Greg Kasavin put this idea really well in his review of Treasure's Ikaruga, from the days when you had to be a good writer because you couldn't just make a three hour video.

{== "push the envelope for the genre even as they fall squarely into it" ==}

To restate that in more general, pretentious terms, understanding is a synonym for intimacy, and you can only subvert a genre the way Ikaruga and ZeroRanger do by knowing what questions to ask of the shmup canon.

Every time I've ever said "I hate this game," it's because there's something I'm not quite getting. If you systematically stop there, and never break through to understanding the game on its own terms, then eventually your taste will stagnate and you'll hate games more and more because they are continuing to evolve without you. Reviews like this are literally reactionary, they're just a knee jerking in response to something unfamiliar.

Whatever the cause, these reviewer people are unable to get past the most surface level commentary about plot holes or the identities of actors because they absolutely refuse to just vibe with whatever they're criticizing. There's a teenaged nervousness behind so many of these videos, a desire to look cool, mixed with an obstinate refusal to ever change your mind about anything. That combo crystallizes into a distinct sort of nihilistic worldview.

Negativity is at least active, it negates. Nihilism is absolute closure from new experiences. Nihilists see the world and say no. {-- I'm sure any metaphysicians out there can poke holes in that definition, but it's fit for purpose. --}

A YouTube channel is a little virtual world that you get to curate, and you look at these people's channels and the thumbnails are intentionally ugly, the titles are mean, the videos are all long, angry, and pointless. Reviews are just the tip of the iceberg explained, drama farming and screaming at the news are two other genres very prone to this disease.
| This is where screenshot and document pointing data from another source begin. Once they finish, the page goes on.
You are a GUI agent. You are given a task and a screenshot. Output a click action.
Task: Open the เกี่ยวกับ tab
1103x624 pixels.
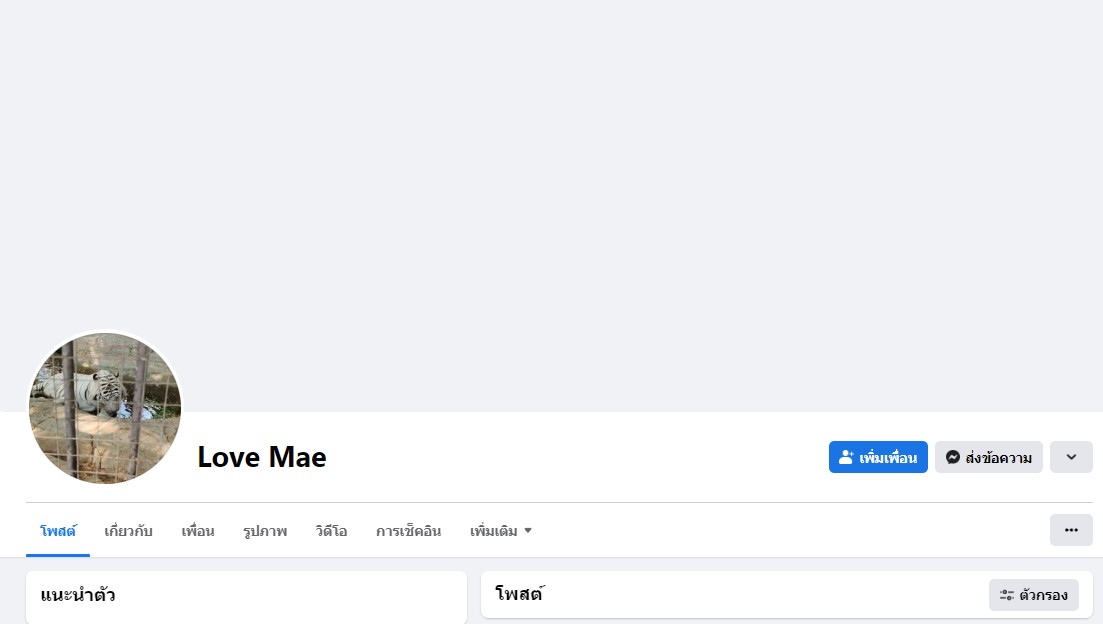pyautogui.click(x=128, y=531)

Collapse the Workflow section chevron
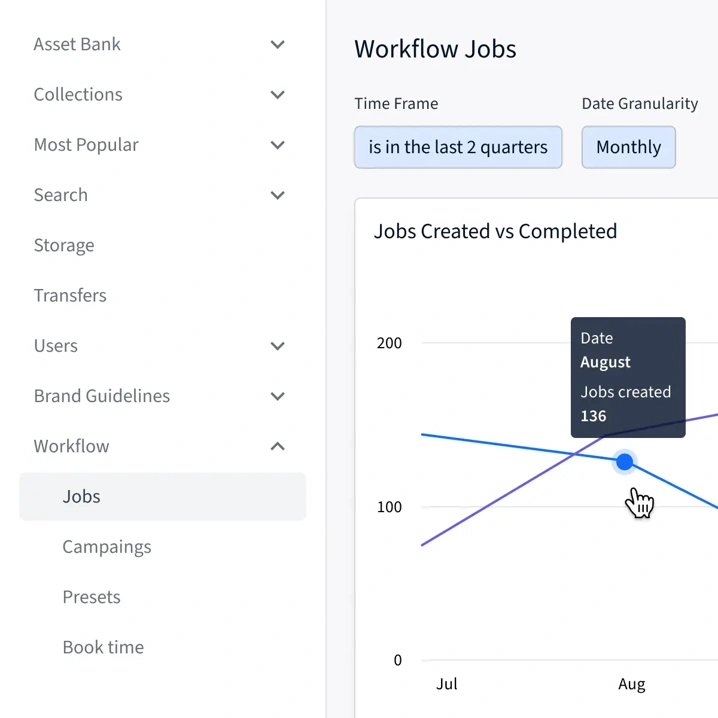tap(278, 446)
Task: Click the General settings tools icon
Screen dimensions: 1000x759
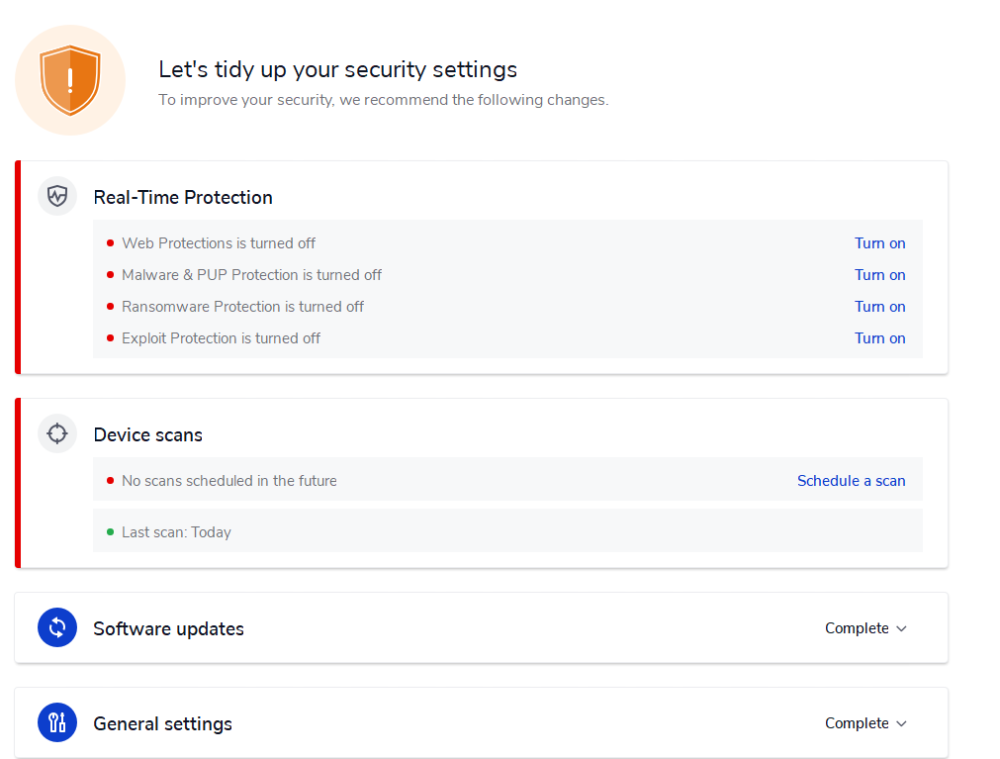Action: 57,723
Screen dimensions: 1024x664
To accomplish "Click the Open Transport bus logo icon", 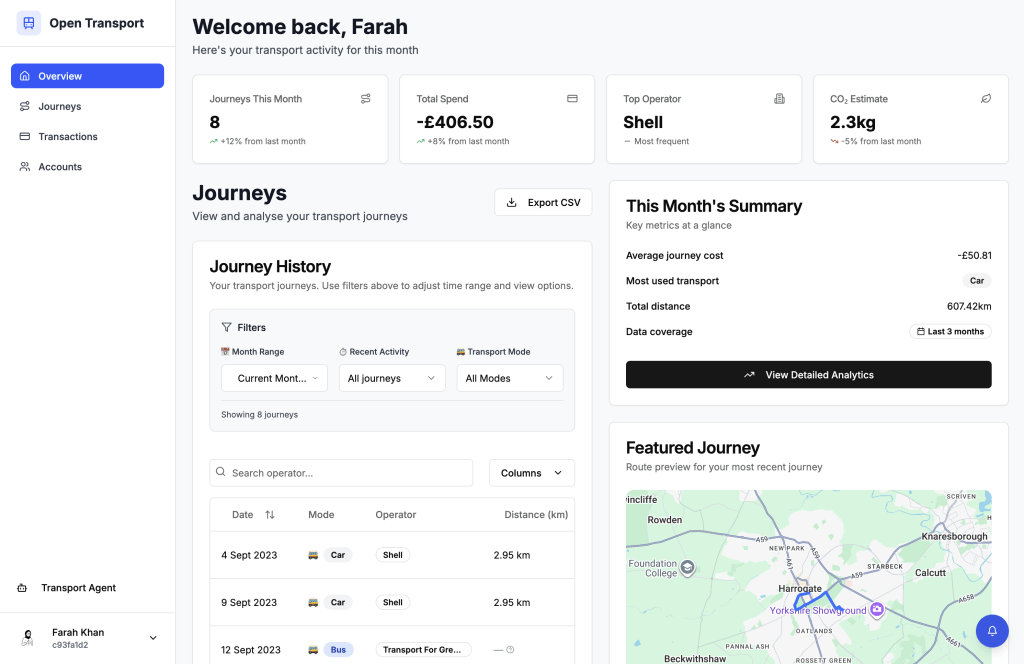I will (x=29, y=23).
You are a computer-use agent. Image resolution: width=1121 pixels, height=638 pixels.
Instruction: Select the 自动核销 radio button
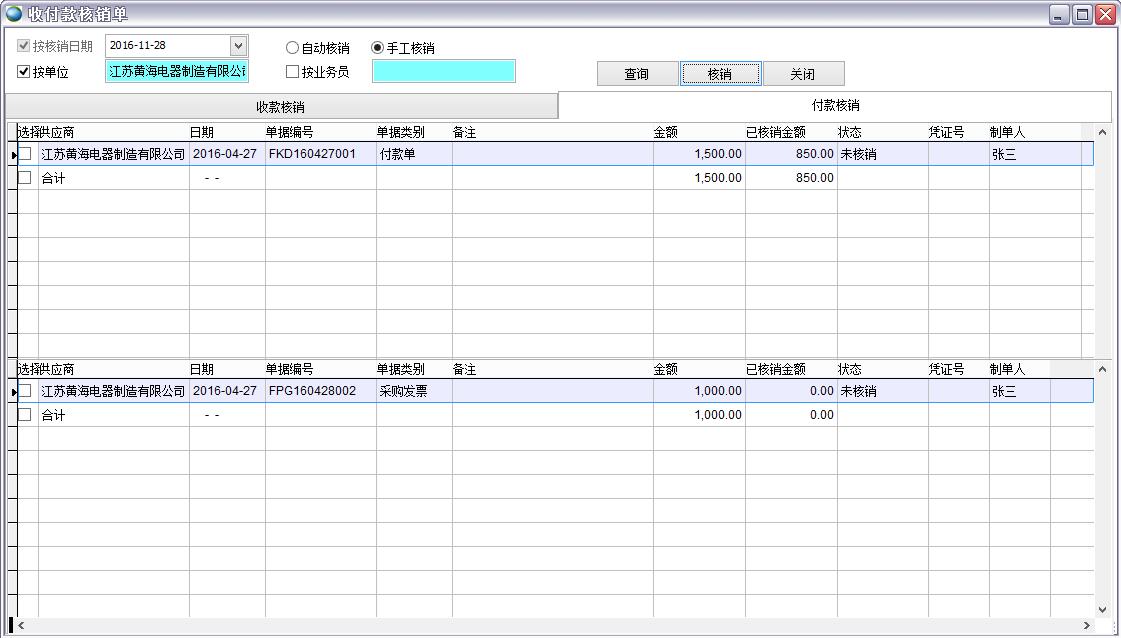(x=292, y=46)
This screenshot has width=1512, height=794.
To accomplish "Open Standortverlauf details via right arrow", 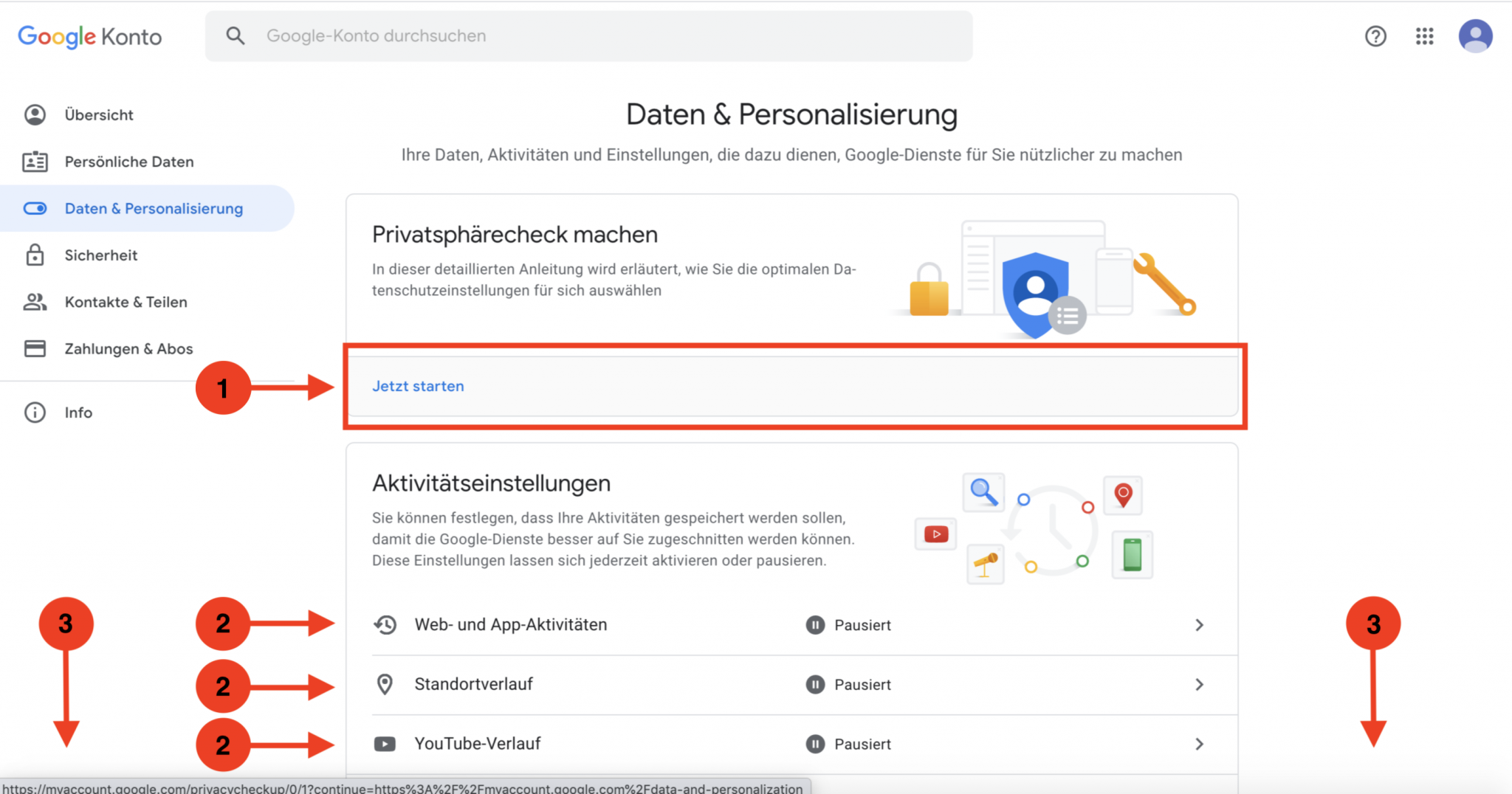I will (x=1200, y=684).
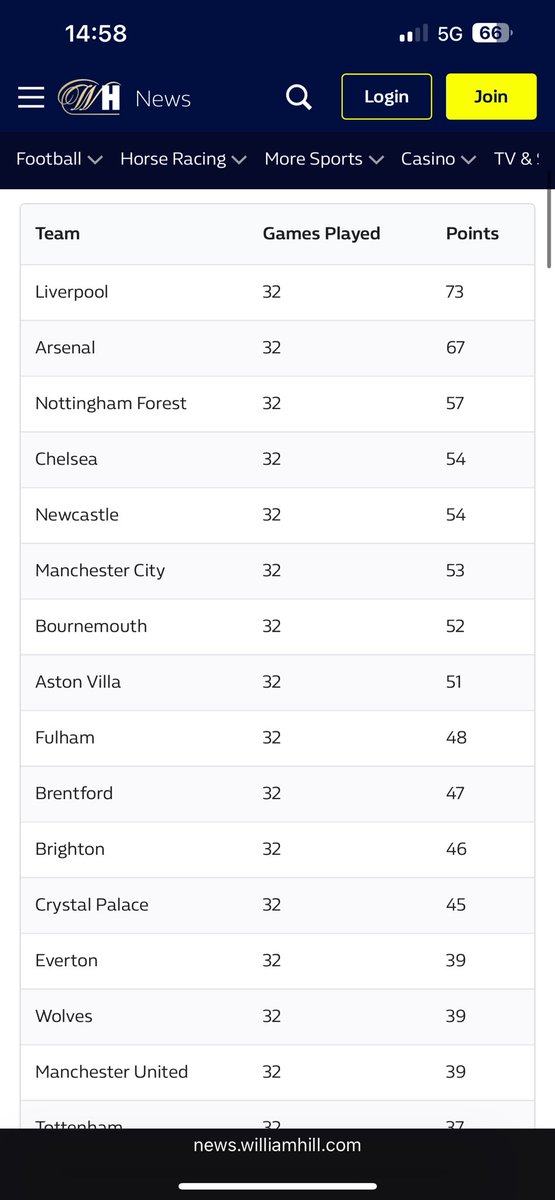This screenshot has height=1200, width=555.
Task: Tap the cellular signal bars icon
Action: 413,34
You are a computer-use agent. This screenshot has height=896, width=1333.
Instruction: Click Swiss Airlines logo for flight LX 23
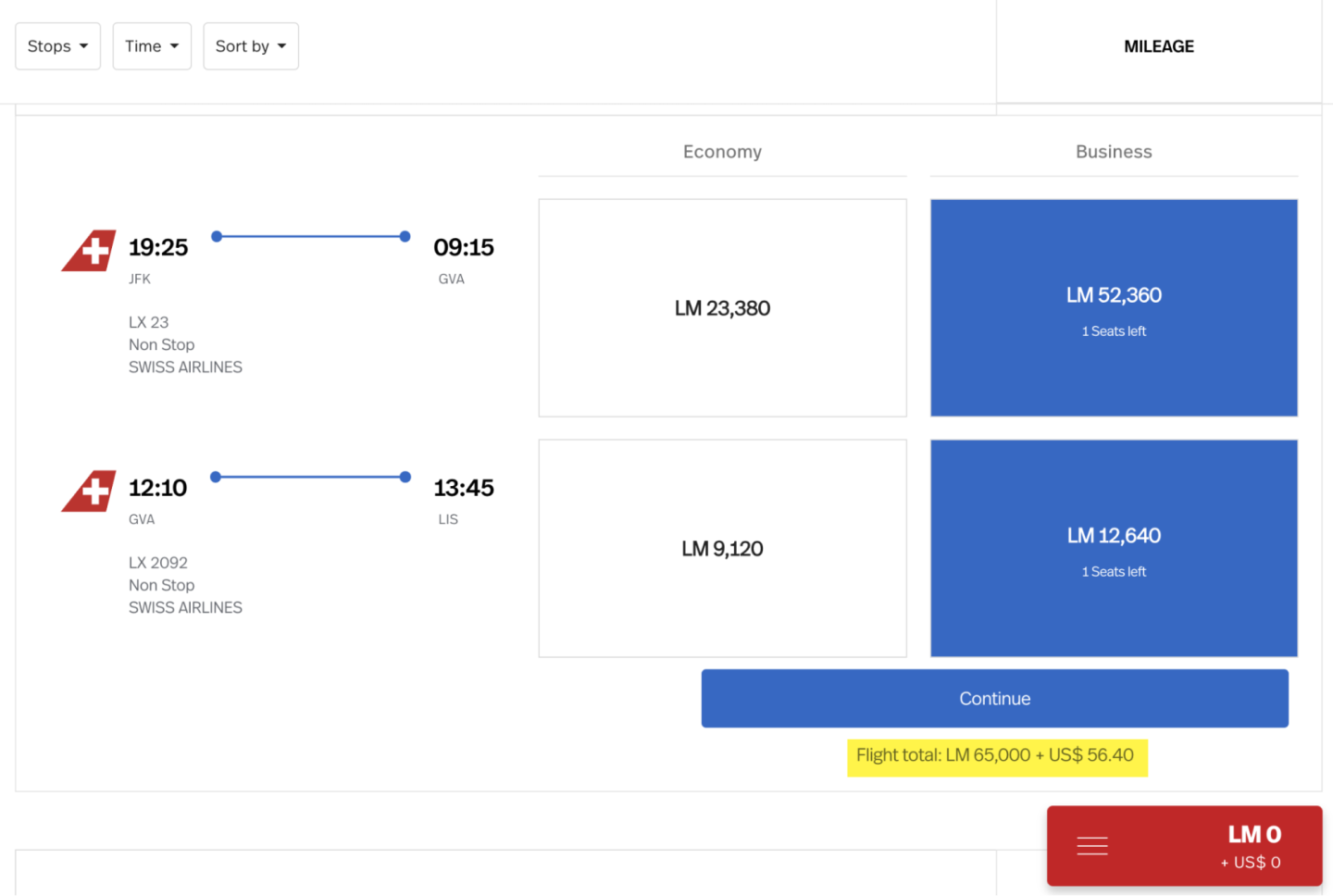click(90, 251)
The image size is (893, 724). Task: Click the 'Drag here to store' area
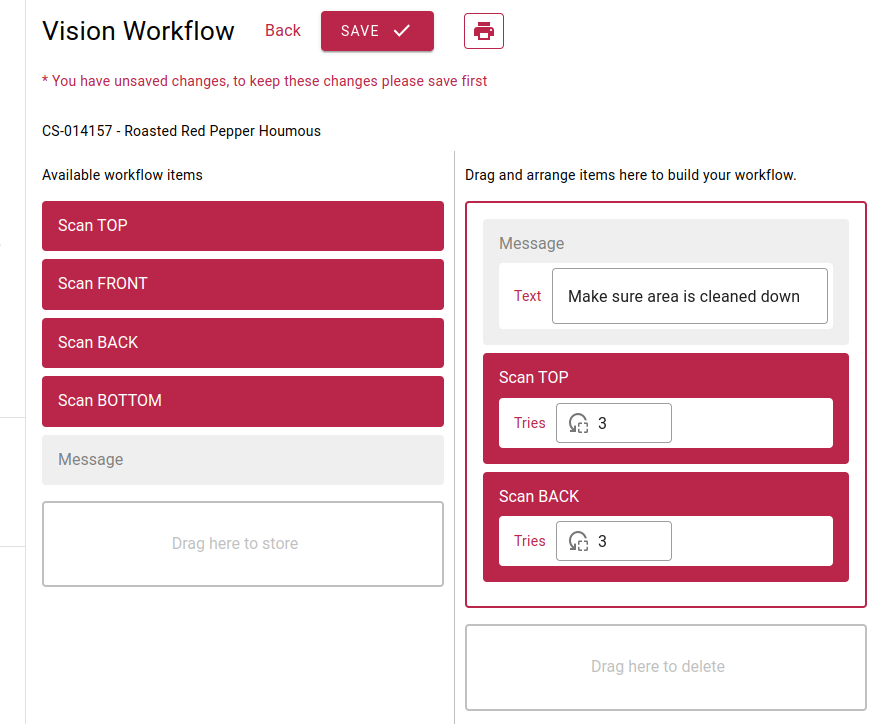(242, 543)
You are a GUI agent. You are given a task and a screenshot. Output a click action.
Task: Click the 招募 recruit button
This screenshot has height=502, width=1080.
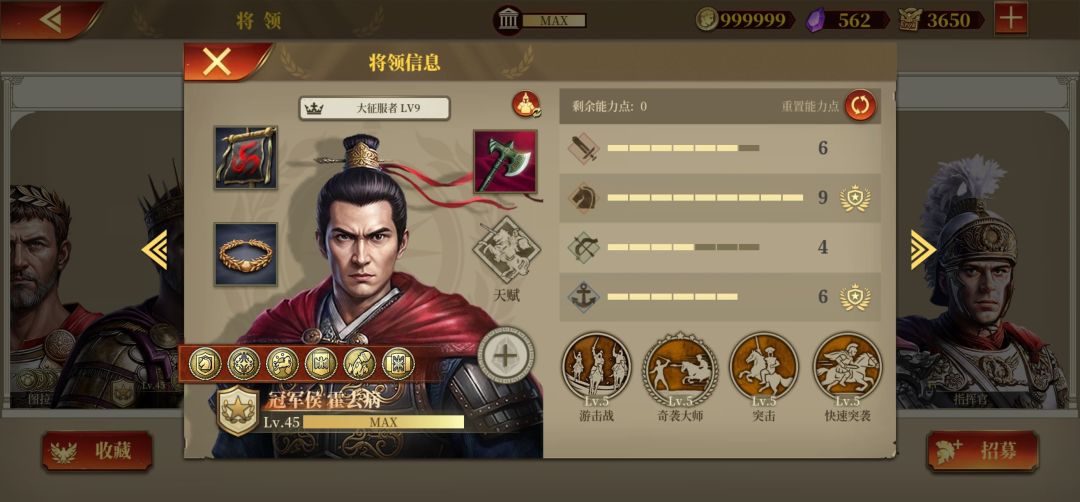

{== I called this sort of content reactionary but I'm not using the conventional meaning, every well-meaning person who shared their take on Palworld being bad because it copies Pokemon or the developers like AI is feeding into the larger phenomenon. The most annoying people on earth just learned the word 'plagiarism' and now they're out here defending sacred copyright for free. Literal reaction breeds politically reactionary beliefs--reaction is characterized (for me) by embracing your immediate discomfort with something new rather than looking for a deeper understanding. ==}

{== Whether Palworld is Good or Evil, controversy is good for sales. If you want to do actual damage the best move is simply to talk about something else. Otherwise an unremarkable gimmicky survival-crafting game, copy-pasted from the developer's previous one, will become a new culture war rally point and sell a billion copies. The game was going to sell well either way--it was the 2nd most wishlisted game on Steam apparently--but if you look at the negative Steam reviews/online conversations about the game you'll see that the fans have been galvanized and now this is some new "political" thing to buy into to reinforce gamer nationalism or whatever. ==}

So please do me a favour for 2024: find something new that you love and share it with people. Or learn a new skill and turn your life into something beautiful. I know this is a cheesy thing to say, but this stuff works on me, I started learning Blender because of a video like this one. Everything you make will be bad at first, the nature of a craft is that you have to fail before you can succeed. The awkward beginning might be like Xevious, but everyone has their own train level waiting to come out. Happy new year.

I will not die until I achieve something.

Even though the ideal is high, I never give in.

Therefore, I never die with regrets.